* start Text excerpt *

Sumit Singhal loves modern architecture. He comes from a family of builders who have built more than 20 projects in the last ten years near Delhi in India. He has recently started writing about the architectural projects that catch his imagination.
Water Houses/ Floating Houses in Steigereiland IJburg, Amsterdam, Netherlands by Architectenbureau Marlies Rohmer
March 26th, 2011 by Sumit Singhal
Is it a boat? Is it a house? Is it romantic or is it pragmatic? It is a hybrid. It is not what you think it is. Seventy-five floating homes and waterside dyke houses in the private (rental and owner-occupied) sector.
Building on the water is a different story
water is not land – a different character – tradition – romanticism – invention – libertarian – system – space – pioneering – adventure – risk – leisure – views – movement – sky and water – individualism – wind and clouds – flouting the rules – contact with the elements – feeding swans from the kitchen window – ice-skating around the house
The Netherlands has a history of living close to water and of coping with its caprices. That means living on land protected by dykes, on mounds, on shore or floating. Only recently have floating homes been eligible as a significant solution to Holland’s modern housing needs. Canals with houseboats are of course a familiar sight in Dutch cities and one may find the occasional floating hotel or restaurant. But these are always individual units and bear more resemblance to boats than to houses. In recent years, however, there has been an increase in the number of water-based housing developments that share more characteristics with land-based housing. These floating dwellings form part of an urban design. They are financially classified as immovable properties, and compete with land-based accommodation in their interior volume and comfort level. The new water-based developments can incorporate several forms of living with the water. Besides floating homes, they may include amphibious homes and homes that stand free of the water on mounds, dykes or other waterside situations. The IJburg district of Amsterdam is to have complete floating neighbourhoods, with jetties instead of paved footpaths and city plazas.

* end Text excerpt *
* start Data section *

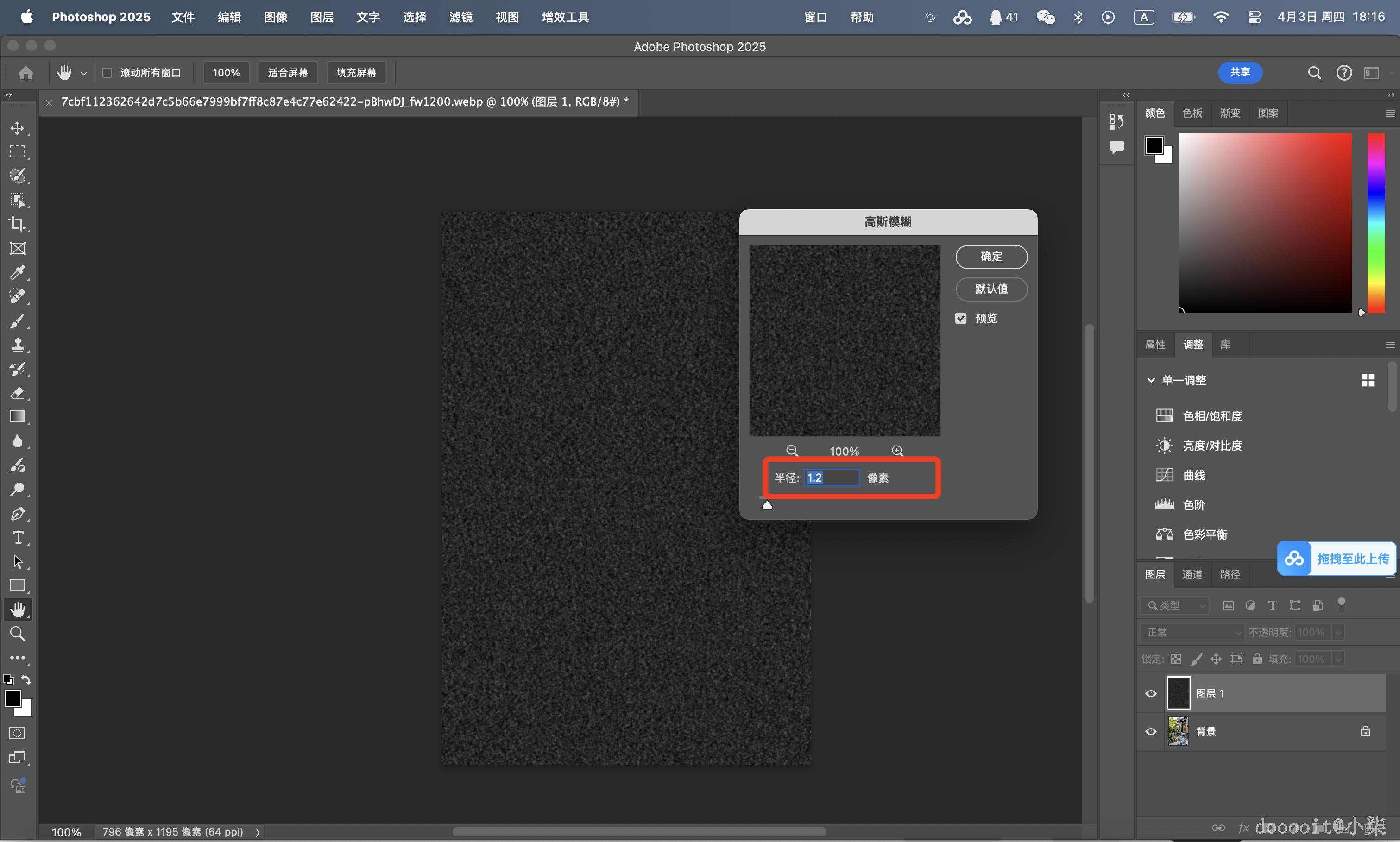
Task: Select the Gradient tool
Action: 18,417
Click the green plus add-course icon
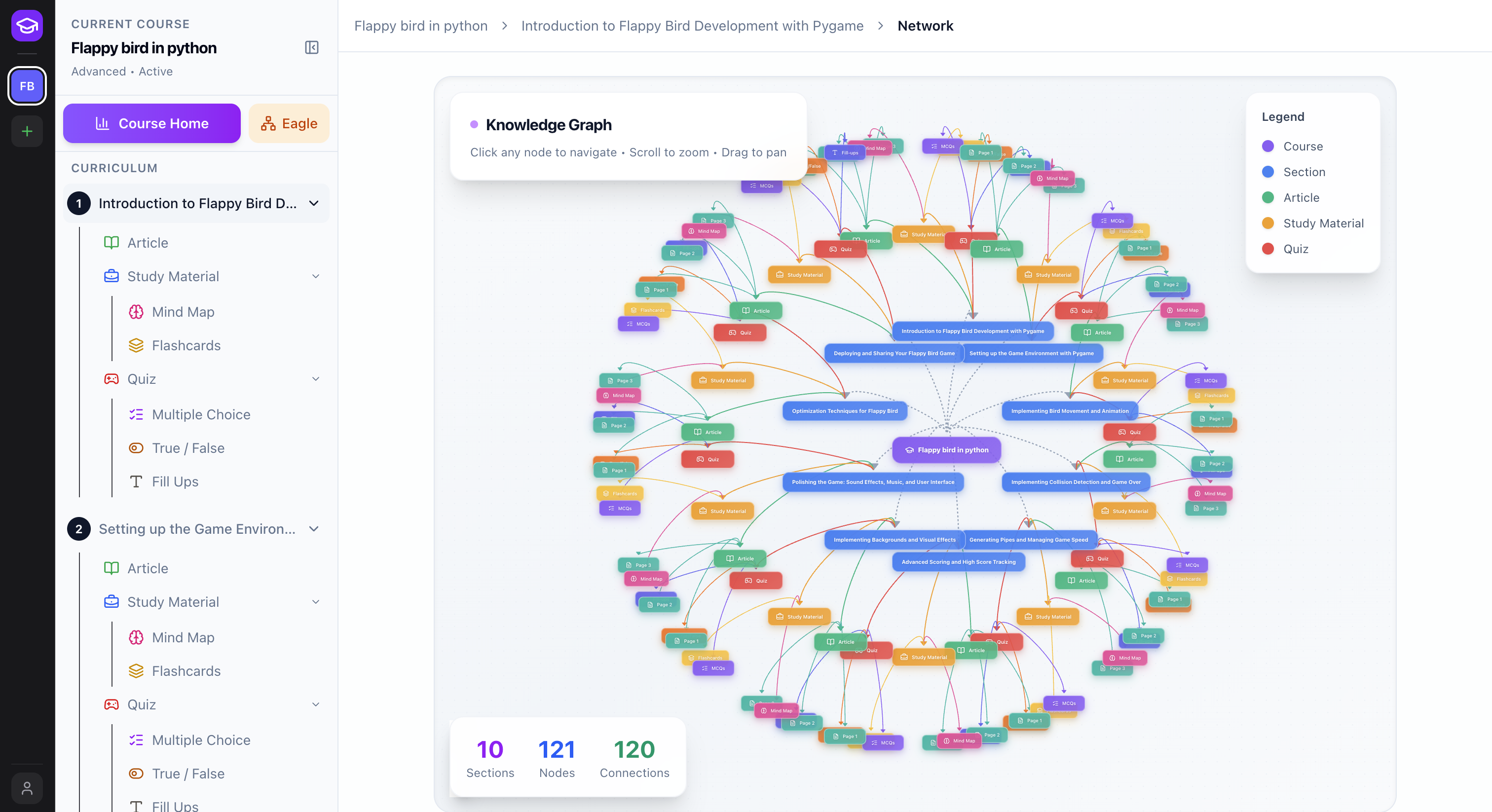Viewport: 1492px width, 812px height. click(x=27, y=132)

* end Data section *
* start Data section *

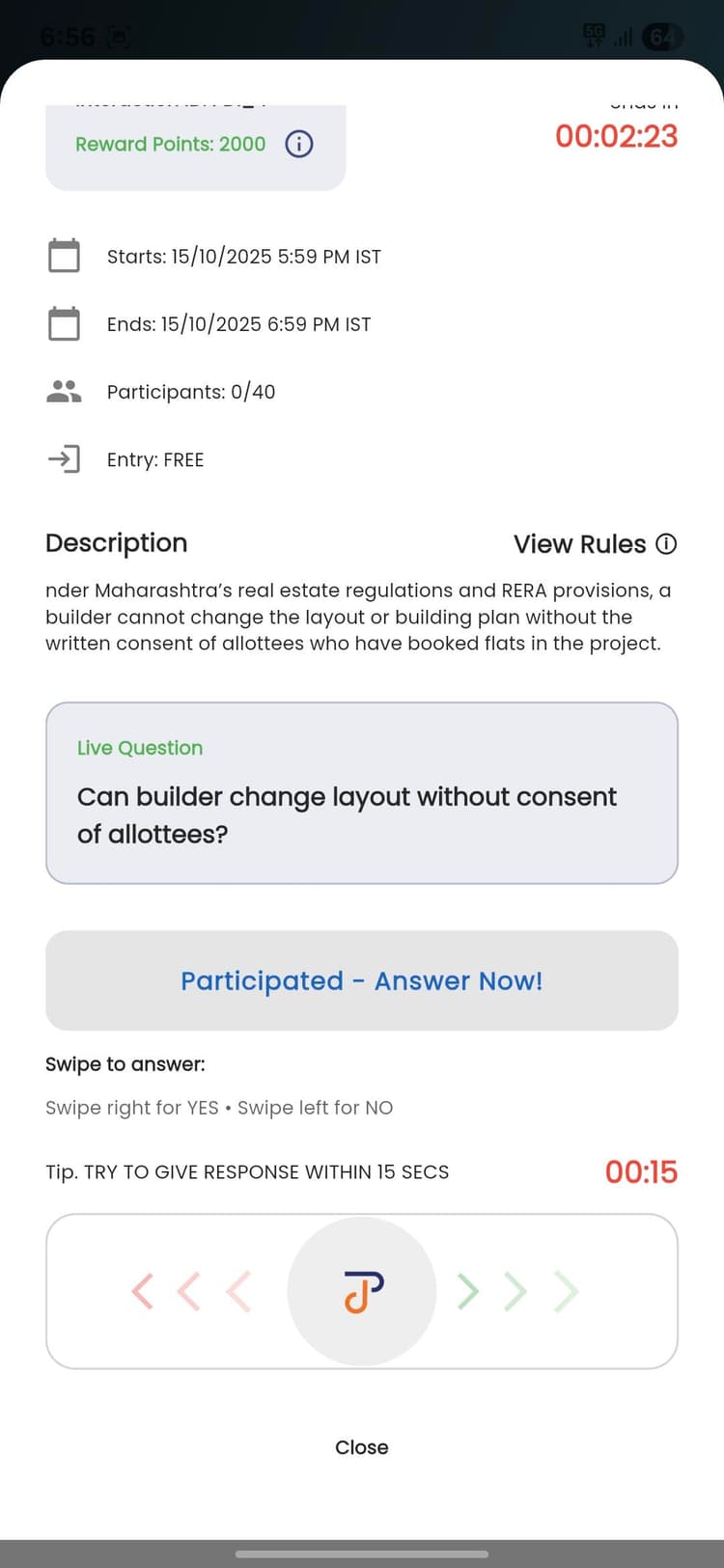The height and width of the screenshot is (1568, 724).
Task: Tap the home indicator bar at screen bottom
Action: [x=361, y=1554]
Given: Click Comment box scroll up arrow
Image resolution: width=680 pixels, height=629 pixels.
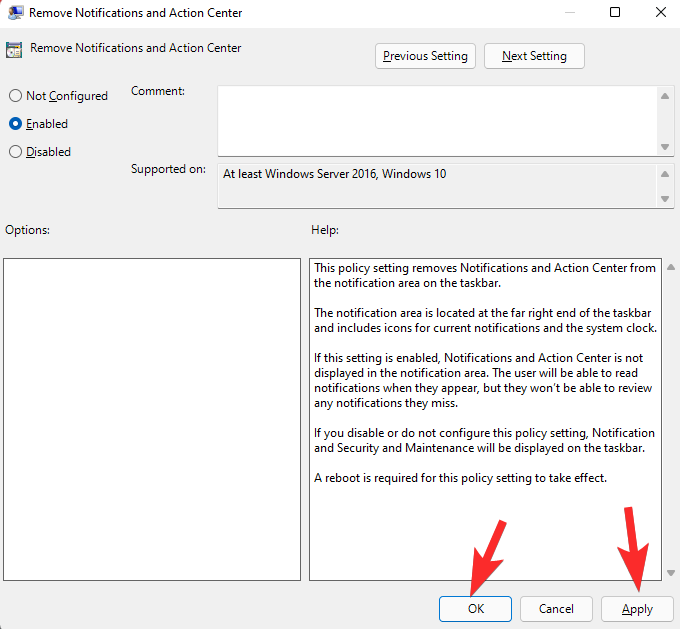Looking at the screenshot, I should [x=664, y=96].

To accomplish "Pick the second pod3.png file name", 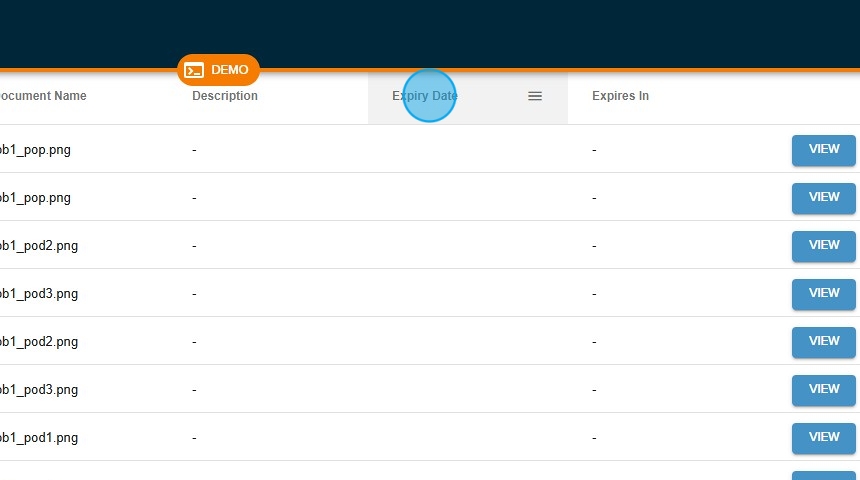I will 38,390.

* end Data section *

▸ **Directives**
- 1) Condense the paragraph of the floating-houses text that begins "The Netherlands has a history" into a bulleted list that keeps its main facts.
- 2) Extend the piece on the IJburg floating houses with one or two further paragraphs in the same style, starting right after its final sentence.

▸ **Answers**
- 1)
- The Netherlands has long lived close to water and coped with its caprices, on land protected by dykes, on mounds, on shore or floating.
- Floating homes have only recently been eligible as a significant solution to modern Dutch housing needs.
- Canal houseboats and the occasional floating hotel or restaurant are individual units that resemble boats more than houses.
- Newer water-based developments share more characteristics with land-based housing. They form part of an urban design, are financially classified as immovable properties, and compete with land-based homes in interior volume and comfort.
- Besides floating homes, these developments may include amphibious homes and homes on mounds, dykes or other waterside sites.
- Amsterdam's IJburg district is to have complete floating neighborhoods, with jetties instead of paved footpaths and city plazas.

- 2)
The growing enthusiasm for living beside or on the water has two pragmatic motives. Firstly, rising sea levels and increased precipitation will make it necessary to dedicate ever larger areas of land to water storage basins and peak overflow zones. Secondly, some hold that there is already a crucial shortage of new building land. Not everyone shares that view, however: the strategic consolidation of existing towns produces a sharper urban/rural contrast, making many greenfield developments superfluous or even detrimental. Living – and working – on the water is in effect the multiple utilization of space. It is also a way of redeveloping obsolete dockland areas and flooded quarries. Another, more aesthetic, argument in favour of living on the water is that it fosters a feeling of liberty and of closeness to nature.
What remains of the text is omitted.